I am extremely glad that Aunt has consented to take in Fraser’s Magazine, for though I know from your description of its general contents, it will be rather uninteresting when compared with Blackwood, still it will be better than remaining the whole year without being able to obtain a sight of any periodical whatever: and such would assuredly be our case, as, in the little moorland village where we reside, there would be no possibility of borrowing a work of that description from a circulating library. I hope with you that the present delightful weather may contribute to the perfect restoration of our dear papa’s health and that it may give Aunt pleasant reminiscences of the salubrious climate of her native place.

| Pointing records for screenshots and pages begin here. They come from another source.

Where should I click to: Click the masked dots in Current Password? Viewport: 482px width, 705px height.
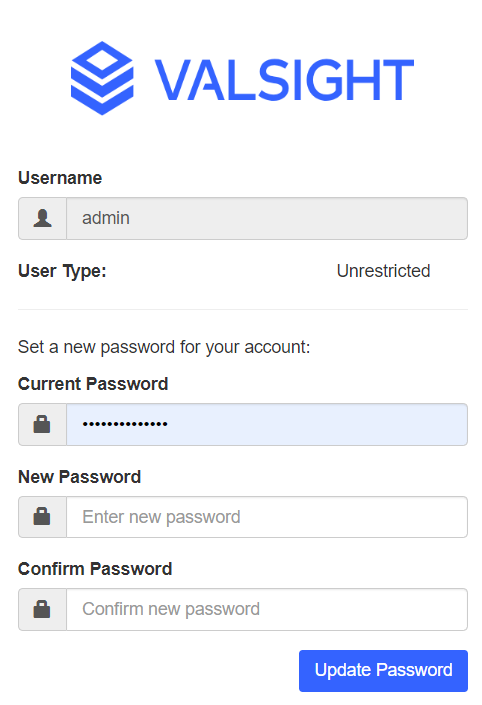[125, 424]
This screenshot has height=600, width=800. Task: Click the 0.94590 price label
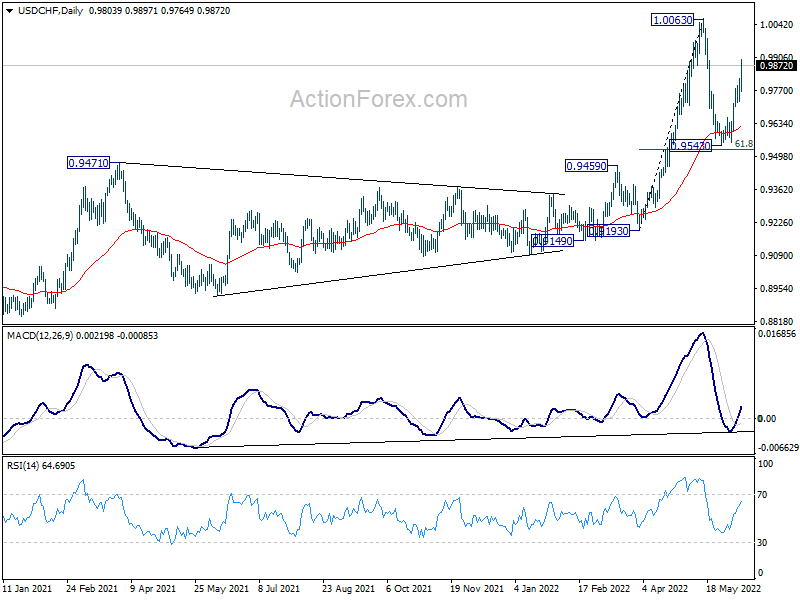(x=587, y=166)
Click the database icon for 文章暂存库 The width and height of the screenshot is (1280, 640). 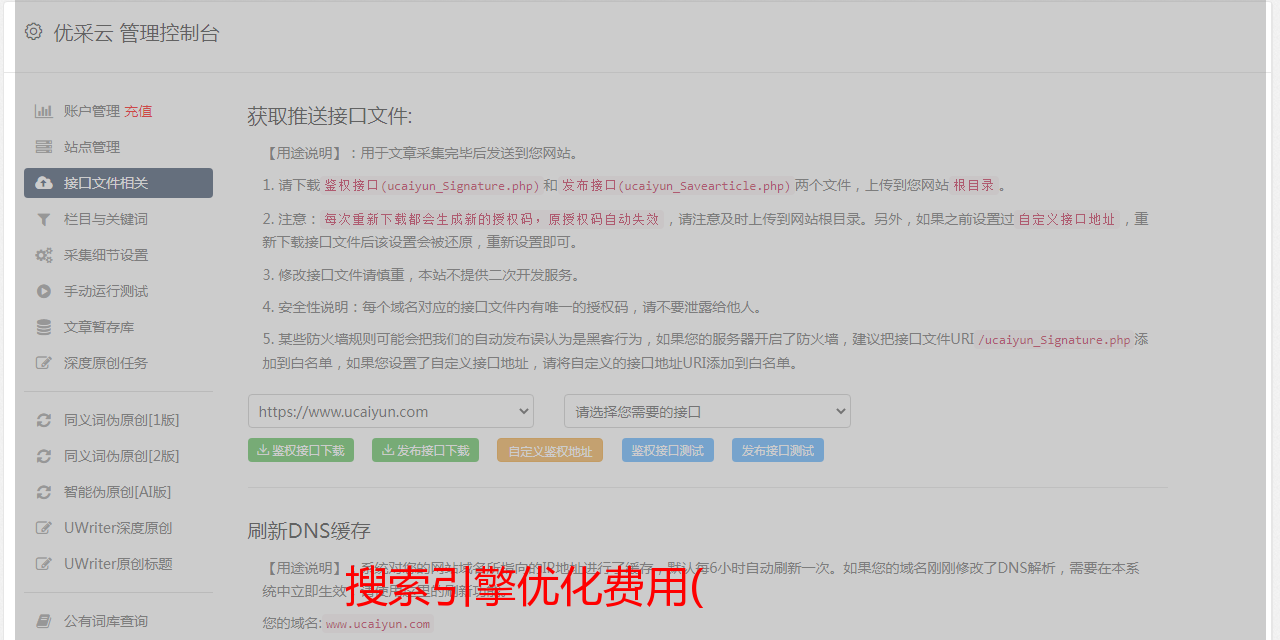(44, 327)
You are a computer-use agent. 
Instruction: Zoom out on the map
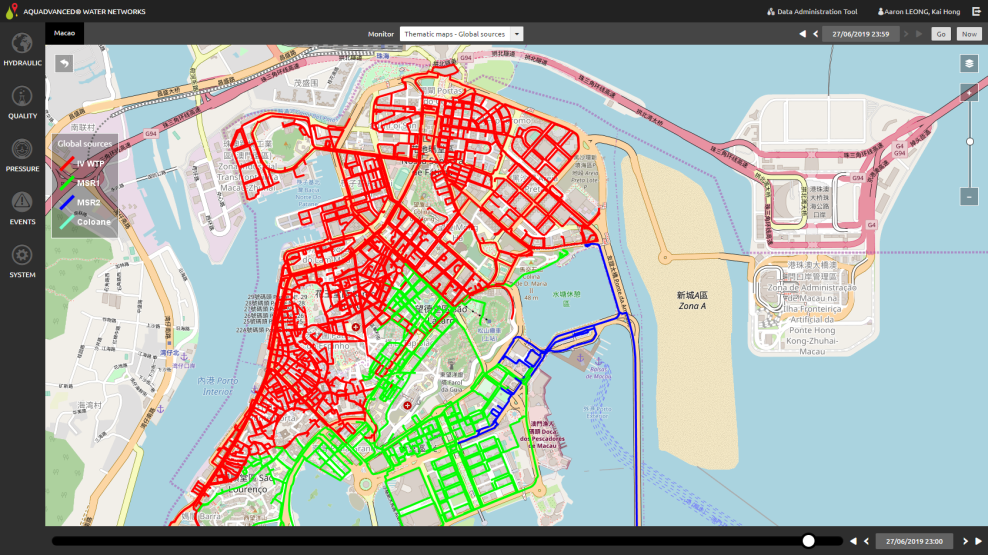tap(968, 197)
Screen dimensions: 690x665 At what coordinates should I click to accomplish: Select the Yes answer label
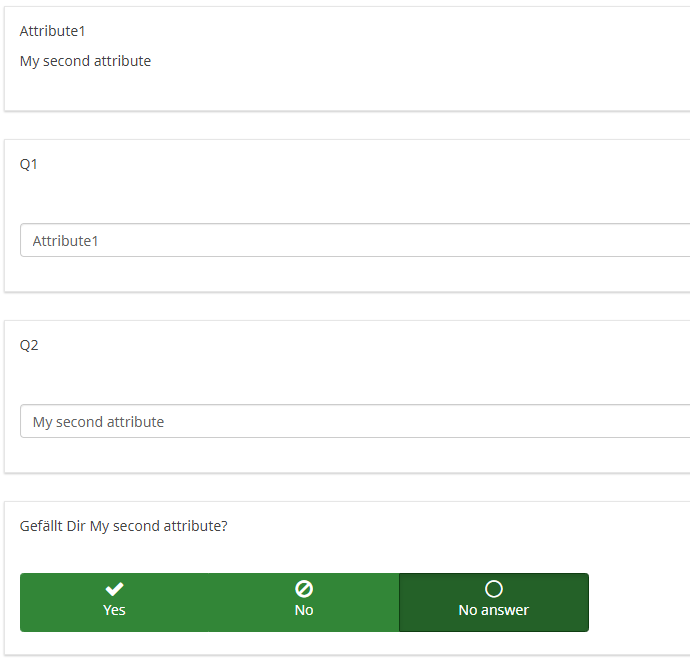(x=115, y=610)
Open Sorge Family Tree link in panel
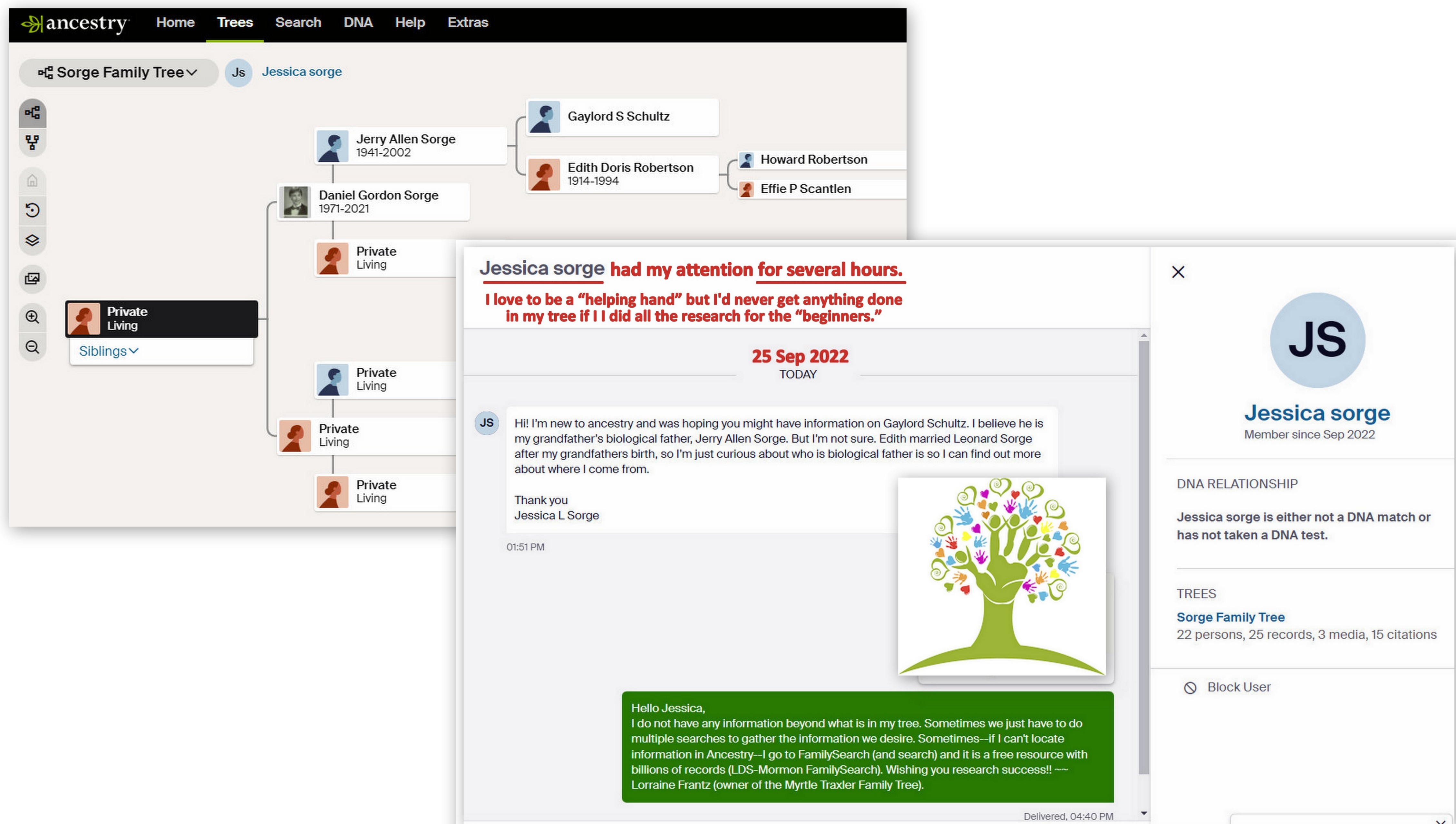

After that we feel Miss Wooler would have been quite safe not to censor any more of Charlotte’s letters home.
II
Here we must leave for a space the actual chronicle of events, and detach from it an emotional thread that for years was of vividest colour in Charlotte’s life, and continued, more soberly hued, to the end of it. This was her passionate affection for Ellen Nussey, whom she first saw when she arrived at Miss Wooler’s school, and whom at first she did not take to. But that indifference soon passed and gave place to one of those violent homosexual attachments which, so common are they among adolescents of either sex, must be considered normal rather than abnormal. They are full of yearnings and sentiment and aspirations, of blind devotion that tortures itself with enchanting fires, and presently burns out into cinders of indifference as often as it survives in the glow of friendship. But at the age of sixteen, Charlotte writes to her friend saying that she believes ‘our friendship is destined to form an exception to the general rule regarding school-friendships,’ and the sequel proved how right she was: this was not quite an ordinary schwärm. After she left Miss Wooler’s, a monthly correspondence was instituted, of which many of Charlotte’s letters remain, but she did not keep Ellen’s contributions, and our knowledge of the affair is unfortunately one-sided, though to some extent we can construct the complement.